Partly inspired by another customer, partly by fibres found or bought and my ongoing interest in shibori technique – that’s behind the following pieces:
AND – let me THANK YOU for stopping by and leaving all that encouraging comments! It is truly encouraging… ox
I was given opportunity to make a felt cape. Short felt cape in blue and green, with a bit of purple, fuchsia and orange. Commissions are not an easy task, but if the bueyr sets “limits” so wide then they are an exciting challenge.
First I was thinking about the colours and how to combine them in some eye pleasing way. I browsed through my pictures and found photos of hydrangeas on my Flickr.
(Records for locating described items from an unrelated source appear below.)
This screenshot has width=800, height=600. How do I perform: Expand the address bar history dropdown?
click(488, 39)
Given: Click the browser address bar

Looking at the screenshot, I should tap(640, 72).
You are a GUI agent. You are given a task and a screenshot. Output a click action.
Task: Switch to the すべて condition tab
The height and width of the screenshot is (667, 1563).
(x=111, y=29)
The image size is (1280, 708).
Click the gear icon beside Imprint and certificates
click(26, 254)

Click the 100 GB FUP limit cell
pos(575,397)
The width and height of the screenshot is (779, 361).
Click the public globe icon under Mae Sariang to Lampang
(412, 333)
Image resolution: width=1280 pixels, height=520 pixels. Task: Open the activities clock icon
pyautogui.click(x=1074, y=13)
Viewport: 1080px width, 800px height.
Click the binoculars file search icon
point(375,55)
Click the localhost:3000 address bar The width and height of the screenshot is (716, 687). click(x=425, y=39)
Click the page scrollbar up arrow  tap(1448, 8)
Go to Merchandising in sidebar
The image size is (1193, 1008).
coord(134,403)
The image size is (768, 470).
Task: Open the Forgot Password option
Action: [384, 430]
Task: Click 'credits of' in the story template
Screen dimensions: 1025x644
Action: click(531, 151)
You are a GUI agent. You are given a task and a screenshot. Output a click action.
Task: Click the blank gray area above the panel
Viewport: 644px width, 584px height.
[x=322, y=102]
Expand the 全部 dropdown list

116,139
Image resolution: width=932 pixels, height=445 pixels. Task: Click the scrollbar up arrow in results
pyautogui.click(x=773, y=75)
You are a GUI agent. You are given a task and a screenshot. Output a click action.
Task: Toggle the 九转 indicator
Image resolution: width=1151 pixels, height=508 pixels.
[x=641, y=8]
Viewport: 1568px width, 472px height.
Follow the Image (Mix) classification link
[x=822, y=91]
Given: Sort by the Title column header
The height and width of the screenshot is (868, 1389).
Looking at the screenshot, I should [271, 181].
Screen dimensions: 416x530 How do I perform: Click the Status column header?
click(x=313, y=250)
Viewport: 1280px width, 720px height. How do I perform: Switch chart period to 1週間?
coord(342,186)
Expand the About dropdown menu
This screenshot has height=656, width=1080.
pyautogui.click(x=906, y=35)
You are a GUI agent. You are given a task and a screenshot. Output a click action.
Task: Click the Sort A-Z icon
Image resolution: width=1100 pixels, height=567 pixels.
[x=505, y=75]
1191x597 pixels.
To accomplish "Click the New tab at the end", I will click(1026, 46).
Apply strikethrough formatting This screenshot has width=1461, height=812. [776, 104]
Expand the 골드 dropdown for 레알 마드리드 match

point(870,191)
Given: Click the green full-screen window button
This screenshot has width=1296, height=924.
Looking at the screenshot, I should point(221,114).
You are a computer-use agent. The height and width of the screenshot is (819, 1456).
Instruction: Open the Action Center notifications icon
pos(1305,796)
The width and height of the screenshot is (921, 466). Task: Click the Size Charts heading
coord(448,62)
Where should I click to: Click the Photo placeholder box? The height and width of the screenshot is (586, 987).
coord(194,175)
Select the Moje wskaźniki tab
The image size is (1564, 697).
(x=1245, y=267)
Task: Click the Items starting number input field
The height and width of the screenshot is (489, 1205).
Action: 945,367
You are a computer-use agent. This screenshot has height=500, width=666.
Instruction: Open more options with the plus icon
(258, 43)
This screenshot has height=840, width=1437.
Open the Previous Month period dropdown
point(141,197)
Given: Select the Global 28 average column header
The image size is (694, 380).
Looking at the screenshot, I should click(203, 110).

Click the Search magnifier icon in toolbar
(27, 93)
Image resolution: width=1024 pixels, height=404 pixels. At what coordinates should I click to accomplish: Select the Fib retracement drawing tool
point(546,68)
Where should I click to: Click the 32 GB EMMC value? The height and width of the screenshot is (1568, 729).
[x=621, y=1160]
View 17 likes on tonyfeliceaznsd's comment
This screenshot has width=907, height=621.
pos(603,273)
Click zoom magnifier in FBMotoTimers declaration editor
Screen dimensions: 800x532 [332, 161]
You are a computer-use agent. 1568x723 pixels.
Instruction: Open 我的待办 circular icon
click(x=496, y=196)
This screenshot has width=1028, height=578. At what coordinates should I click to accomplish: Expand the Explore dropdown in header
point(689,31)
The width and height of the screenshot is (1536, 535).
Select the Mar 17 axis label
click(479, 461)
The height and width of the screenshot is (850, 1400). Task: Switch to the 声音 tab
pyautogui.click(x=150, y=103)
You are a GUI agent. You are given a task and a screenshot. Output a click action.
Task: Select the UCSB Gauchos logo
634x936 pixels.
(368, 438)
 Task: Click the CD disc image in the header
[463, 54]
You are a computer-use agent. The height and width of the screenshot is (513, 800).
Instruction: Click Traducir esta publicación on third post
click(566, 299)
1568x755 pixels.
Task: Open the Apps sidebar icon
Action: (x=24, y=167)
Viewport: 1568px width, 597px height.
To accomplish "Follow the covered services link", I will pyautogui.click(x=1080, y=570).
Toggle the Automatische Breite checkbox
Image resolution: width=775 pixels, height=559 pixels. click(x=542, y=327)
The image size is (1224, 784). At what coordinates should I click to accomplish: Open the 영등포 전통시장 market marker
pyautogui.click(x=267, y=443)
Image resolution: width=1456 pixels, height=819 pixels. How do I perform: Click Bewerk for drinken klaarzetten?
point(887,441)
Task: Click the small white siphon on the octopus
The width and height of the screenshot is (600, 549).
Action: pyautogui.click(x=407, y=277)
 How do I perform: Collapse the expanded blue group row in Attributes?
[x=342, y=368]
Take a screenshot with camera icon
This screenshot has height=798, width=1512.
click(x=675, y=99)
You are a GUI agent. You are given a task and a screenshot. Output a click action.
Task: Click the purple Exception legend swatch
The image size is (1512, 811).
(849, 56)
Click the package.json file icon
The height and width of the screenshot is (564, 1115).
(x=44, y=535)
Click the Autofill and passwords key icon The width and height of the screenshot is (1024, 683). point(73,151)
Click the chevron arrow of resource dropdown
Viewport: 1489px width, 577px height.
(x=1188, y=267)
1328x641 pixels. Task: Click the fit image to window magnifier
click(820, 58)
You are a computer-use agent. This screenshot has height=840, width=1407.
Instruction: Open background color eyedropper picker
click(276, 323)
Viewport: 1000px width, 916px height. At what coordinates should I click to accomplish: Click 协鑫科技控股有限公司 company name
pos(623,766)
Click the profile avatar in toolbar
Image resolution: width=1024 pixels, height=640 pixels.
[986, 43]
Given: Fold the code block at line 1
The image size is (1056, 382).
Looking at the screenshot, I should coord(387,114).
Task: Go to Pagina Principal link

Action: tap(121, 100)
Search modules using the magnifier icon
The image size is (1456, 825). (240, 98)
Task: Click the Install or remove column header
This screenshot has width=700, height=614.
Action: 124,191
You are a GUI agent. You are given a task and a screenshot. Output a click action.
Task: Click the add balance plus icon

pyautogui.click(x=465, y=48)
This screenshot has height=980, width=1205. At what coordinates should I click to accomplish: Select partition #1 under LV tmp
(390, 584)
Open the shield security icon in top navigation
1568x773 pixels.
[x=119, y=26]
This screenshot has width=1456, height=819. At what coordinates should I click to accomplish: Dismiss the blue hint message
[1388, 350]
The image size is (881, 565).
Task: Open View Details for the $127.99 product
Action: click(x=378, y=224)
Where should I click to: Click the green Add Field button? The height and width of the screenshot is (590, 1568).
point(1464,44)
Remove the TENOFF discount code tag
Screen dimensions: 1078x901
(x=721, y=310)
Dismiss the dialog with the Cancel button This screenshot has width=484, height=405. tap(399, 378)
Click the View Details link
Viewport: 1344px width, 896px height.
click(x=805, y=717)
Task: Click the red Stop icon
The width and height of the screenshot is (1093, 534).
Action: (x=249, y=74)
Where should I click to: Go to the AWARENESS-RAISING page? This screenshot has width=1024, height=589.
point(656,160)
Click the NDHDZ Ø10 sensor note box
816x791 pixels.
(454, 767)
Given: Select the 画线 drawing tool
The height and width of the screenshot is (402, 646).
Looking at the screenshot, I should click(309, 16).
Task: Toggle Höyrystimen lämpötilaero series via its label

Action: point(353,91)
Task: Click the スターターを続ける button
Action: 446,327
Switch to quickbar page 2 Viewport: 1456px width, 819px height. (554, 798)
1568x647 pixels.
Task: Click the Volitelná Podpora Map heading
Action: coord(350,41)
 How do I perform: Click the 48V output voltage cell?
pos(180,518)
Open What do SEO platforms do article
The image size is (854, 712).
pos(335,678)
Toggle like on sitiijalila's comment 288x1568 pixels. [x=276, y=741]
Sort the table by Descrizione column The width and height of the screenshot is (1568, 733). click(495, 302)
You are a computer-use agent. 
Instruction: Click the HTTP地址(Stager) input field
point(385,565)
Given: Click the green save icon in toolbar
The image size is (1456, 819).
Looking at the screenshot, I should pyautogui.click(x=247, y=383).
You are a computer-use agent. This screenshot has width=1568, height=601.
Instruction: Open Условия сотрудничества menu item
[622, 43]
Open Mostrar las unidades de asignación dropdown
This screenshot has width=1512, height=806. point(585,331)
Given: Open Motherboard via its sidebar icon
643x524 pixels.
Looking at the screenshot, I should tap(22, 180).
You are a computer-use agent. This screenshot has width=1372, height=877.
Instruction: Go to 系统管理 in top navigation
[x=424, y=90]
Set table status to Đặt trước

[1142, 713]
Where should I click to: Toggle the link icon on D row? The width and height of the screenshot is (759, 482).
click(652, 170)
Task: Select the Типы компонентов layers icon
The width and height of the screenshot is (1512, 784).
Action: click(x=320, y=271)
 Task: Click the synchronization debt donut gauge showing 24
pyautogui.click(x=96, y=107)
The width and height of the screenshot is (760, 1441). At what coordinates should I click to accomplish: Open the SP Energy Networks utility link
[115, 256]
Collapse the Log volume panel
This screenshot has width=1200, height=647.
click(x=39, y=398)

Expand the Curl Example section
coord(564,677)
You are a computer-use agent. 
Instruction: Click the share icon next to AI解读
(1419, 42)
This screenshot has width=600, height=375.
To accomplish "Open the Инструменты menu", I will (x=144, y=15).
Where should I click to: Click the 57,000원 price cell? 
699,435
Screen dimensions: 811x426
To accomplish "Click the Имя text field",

I was lucky, there were still many in my friend’s garden and I was able to take more pictures and given some home to study the shape, textures, form – and colour. After playing with petals I came up with four designs and we agreed that the last one was the strongest. It was going to be a short cape covered densly with hydrangea flowers! Idea was here – but would it work? I made a sample and it did! Now was the time to dye the right colours and felt – and sew on the flowers.
There is 320 small handformed flowers sewn on the teal base cape, almost all of them with one or two beads. Wide bracelet densly embellished with more flowers and beads complements the cape. The cape for a Princess…!
And thank you for all your nice comments on my latest posts! I appreciate them all as I know it takes time to pose and write!
I have done more felting this week, some of it custom order scarves and some cuffs. The whole idea about a cuff or a wide bracelet is rather new to me, in the past I neither wore nor made any, whether from fabrics or felt. But I appreciate how soft and warm they are and I can experiment with different textures and techniques on a small area – and yet make something wearable.
I often come home from a trip with a nice pebble/s, a sea glass, a shell, driftwood and I thought I could preserve some of the memmories I have from nice places we visit by felting around them. This time I made a wide bracelet from grey Shetland wool carded with madder dyed mohair, BFL and soya fibre. There are two pebbles from the Nairn beach – to balance the bracelet so that whichever way it turns on a hand there is always one stone on the top.
And – trying to see what’s possible – I attempted yesterday to make a ring. It is completely wetfelted, no cheeting with needles just a lot of fiddling with fingers. I used Falkland wool dyed with gorse. It is coarser then merino, I think around 24-25 micron so it took longer to felt but the finished ring is sturdier thanks to higher micron.
But, what have really kept me busy over the past weeks was this… more about it soon!
Do you remember when I made a long felt bead necklace? As it took several hours it made me think how to simplify the design and not to felt off my hands. Here it is, it is not that long and originally I planned to thread the “beads” lenghtwise, which I still might try later, but this time it felt better like this.
I had the “beads” ready since spring , but threaded them only over the autumn holidays, when there was not much time and space to work bigger. And lately, as I made more felt cords playing with them led me to bangles. Some I embellished with beads, some not, all rather chunky, yet so lightweight thanks to the material used – just extra fine merino wool, handformed with soap and water. The beads are securely attached on two or three sides of the bangles so that whichever way they turn on a hand they are always visible.
And a completely different style – cuffs with stones from around Scotland – preserving memories.
Some of the stones are from Loch Ness, some from a beautiful Isle of Iona on the west coast. We were there in the summer, just for a few hours and although the Isle is small, there was so much to see! Moreover, the weather was just beautiful, which was a special bonus since, as you rightly guess, it doesn’t happen often here in Scotland. The day after it was pouring rain and so foggy one wouldn’t see “the end of his nose”.
The Isle of Iona has a very interesting history too. “In 563 Saint Columba, also known as Colm Cille, was exiled from his native Ireland as a result of his involvement in the Battle of Cul Dreimhne, and founded a monastery on Iona with 12 companions. From there they set about the conversion of pagan Scotland and much of northern England to Christianity. Iona’s fame as a place of learning and Christian mission spread throughout Europe and it became a major site of pilgrimage. Iona became a holy island where several kings of Scotland, Ireland and Norway came to be buried.” (Wikipedia)
Last weekend I was at the workshop organized by our local feltmakers group. The tutor was Jenny Mackay and one of the technique she specializes is cobweb felt. We were going to make a cobweb jacket but as I have got a felt jacket already I thought I could try something different and opted for a tunic dress.
Again, it was very inspiring. The colours, fibres and the method which Jenny uses plus seeing other felters working. It was very exciting to see all kinds of various jackets popping up towards the end of the two days.